Text and element pointing data >>

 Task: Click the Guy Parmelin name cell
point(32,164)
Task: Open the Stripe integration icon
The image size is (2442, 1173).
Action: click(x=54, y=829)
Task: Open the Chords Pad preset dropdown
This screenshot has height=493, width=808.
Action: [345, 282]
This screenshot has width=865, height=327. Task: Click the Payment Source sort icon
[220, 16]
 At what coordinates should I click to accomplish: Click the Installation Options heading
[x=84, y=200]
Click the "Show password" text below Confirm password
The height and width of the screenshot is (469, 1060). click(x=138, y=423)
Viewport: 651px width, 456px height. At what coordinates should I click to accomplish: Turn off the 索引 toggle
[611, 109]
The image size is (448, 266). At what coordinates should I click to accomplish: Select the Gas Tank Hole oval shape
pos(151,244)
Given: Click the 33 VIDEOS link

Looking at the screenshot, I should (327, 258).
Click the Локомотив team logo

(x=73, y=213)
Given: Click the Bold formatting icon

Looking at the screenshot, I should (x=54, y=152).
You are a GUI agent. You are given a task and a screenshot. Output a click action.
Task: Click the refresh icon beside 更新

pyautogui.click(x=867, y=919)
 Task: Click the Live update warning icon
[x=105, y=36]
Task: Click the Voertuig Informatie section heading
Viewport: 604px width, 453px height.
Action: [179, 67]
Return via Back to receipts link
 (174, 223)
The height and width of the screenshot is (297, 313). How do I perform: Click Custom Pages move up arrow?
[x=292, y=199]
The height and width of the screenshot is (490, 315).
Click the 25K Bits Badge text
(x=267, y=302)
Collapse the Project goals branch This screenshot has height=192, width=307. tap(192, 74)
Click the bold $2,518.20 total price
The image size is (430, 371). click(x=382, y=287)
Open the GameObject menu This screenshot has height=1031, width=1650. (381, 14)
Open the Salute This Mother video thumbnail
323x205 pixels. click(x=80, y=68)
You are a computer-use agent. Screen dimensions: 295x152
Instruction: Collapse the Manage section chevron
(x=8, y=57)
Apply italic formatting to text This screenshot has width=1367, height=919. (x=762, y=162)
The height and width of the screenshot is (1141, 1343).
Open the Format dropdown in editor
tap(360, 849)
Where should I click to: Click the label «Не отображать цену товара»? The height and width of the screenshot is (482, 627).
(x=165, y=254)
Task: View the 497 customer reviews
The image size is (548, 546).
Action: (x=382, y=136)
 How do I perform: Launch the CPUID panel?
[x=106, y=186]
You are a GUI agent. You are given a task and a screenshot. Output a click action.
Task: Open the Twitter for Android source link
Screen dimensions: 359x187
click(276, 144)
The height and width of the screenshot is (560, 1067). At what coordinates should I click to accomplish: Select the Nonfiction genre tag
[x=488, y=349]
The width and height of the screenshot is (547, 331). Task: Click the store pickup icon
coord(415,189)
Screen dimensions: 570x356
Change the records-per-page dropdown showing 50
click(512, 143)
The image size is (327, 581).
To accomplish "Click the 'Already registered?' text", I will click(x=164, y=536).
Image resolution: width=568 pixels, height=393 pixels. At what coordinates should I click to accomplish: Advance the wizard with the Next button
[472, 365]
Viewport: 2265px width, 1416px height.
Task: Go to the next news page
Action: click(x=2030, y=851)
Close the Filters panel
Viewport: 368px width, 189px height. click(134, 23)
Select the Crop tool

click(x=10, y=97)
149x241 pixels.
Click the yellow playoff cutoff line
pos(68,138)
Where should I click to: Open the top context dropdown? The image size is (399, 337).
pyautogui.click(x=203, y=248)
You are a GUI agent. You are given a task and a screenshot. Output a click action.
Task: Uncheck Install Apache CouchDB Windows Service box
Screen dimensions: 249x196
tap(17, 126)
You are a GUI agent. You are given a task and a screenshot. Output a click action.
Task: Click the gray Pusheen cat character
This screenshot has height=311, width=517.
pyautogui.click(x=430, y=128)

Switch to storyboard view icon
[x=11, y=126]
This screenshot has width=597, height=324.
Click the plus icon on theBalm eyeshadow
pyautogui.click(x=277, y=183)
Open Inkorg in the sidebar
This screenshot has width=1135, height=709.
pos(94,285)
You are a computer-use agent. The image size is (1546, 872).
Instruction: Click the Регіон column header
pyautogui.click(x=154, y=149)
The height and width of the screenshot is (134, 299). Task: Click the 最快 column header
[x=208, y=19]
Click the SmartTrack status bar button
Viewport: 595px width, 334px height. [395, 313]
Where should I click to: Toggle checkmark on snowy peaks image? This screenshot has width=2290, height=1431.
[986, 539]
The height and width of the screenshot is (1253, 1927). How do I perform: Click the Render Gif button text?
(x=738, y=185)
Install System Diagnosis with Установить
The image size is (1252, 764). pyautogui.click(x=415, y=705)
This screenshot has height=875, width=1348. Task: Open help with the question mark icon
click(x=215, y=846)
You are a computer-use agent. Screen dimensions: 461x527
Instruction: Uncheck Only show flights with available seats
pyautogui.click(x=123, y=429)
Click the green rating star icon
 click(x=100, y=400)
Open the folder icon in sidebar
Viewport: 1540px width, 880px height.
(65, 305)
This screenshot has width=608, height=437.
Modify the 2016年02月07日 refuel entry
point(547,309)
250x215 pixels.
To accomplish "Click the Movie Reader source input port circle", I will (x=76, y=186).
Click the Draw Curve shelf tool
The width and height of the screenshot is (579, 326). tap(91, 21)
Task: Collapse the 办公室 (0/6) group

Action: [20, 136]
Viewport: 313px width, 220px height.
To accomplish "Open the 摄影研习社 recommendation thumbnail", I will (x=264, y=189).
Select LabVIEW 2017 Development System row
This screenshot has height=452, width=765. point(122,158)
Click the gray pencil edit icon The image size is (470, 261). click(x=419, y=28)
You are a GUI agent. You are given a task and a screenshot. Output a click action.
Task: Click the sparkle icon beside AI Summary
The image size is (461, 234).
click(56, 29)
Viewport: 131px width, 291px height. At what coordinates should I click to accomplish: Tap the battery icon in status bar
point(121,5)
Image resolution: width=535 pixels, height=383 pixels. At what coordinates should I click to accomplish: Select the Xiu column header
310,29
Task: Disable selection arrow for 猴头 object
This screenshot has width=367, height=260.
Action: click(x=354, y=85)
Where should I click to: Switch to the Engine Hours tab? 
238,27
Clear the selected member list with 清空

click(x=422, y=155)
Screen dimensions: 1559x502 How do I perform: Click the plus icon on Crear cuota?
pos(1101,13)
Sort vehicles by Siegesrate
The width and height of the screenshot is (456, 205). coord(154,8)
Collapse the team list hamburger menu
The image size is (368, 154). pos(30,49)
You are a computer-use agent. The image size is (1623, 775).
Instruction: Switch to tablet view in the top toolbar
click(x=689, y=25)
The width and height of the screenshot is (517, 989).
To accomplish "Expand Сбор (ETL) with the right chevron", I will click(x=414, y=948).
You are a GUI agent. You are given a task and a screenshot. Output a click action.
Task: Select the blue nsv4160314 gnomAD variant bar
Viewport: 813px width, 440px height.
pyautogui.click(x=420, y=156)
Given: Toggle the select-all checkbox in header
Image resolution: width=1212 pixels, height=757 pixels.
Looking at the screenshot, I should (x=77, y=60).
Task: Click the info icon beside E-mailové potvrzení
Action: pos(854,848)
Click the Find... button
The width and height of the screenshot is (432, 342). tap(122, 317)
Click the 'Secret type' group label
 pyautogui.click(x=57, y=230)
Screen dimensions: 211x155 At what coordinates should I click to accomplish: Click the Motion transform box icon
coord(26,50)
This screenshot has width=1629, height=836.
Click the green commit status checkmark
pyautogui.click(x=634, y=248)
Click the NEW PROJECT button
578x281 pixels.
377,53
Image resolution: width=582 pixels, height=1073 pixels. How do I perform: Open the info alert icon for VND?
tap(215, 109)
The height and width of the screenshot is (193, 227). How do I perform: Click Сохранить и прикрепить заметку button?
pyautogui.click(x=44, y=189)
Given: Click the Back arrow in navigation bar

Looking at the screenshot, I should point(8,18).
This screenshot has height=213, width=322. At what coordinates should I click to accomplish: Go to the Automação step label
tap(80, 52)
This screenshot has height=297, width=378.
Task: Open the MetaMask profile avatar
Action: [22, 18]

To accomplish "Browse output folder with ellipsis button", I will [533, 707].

Task details >>
Turn the lines running from the start of the data through the line containing "Open the GameObject" into a JSON list of strings, one string per line, including both ends and omitting blank lines.

Exercise solution >>
[
  " Task: Click the Guy Parmelin name cell",
  "point(32,164)",
  "Task: Open the Stripe integration icon",
  "The image size is (2442, 1173).",
  "Action: click(x=54, y=829)",
  "Task: Open the Chords Pad preset dropdown",
  "This screenshot has height=493, width=808.",
  "Action: [345, 282]",
  "This screenshot has width=865, height=327. Task: Click the Payment Source sort icon",
  "[220, 16]",
  " At what coordinates should I click to accomplish: Click the Installation Options heading",
  "[x=84, y=200]",
  "Click the \"Show password\" text below Confirm password",
  "The height and width of the screenshot is (469, 1060). click(x=138, y=423)",
  "Viewport: 651px width, 456px height. At what coordinates should I click to accomplish: Turn off the 索引 toggle",
  "[611, 109]",
  "The image size is (448, 266). At what coordinates should I click to accomplish: Select the Gas Tank Hole oval shape",
  "pos(151,244)",
  "Given: Click the 33 VIDEOS link",
  "Looking at the screenshot, I should (327, 258).",
  "Click the Локомотив team logo",
  "(x=73, y=213)",
  "Given: Click the Bold formatting icon",
  "Looking at the screenshot, I should (x=54, y=152).",
  "You are a GUI agent. You are given a task and a screenshot. Output a click action.",
  "Task: Click the refresh icon beside 更新",
  "pyautogui.click(x=867, y=919)",
  " Task: Click the Live update warning icon",
  "[x=105, y=36]",
  "Task: Click the Voertuig Informatie section heading",
  "Viewport: 604px width, 453px height.",
  "Action: [179, 67]",
  "Return via Back to receipts link",
  " (174, 223)",
  "The height and width of the screenshot is (297, 313). How do I perform: Click Custom Pages move up arrow?",
  "[x=292, y=199]",
  "The height and width of the screenshot is (490, 315).",
  "Click the 25K Bits Badge text",
  "(x=267, y=302)",
  "Collapse the Project goals branch This screenshot has height=192, width=307. tap(192, 74)",
  "Click the bold $2,518.20 total price",
  "The image size is (430, 371). click(x=382, y=287)",
  "Open the GameObject menu This screenshot has height=1031, width=1650. (381, 14)"
]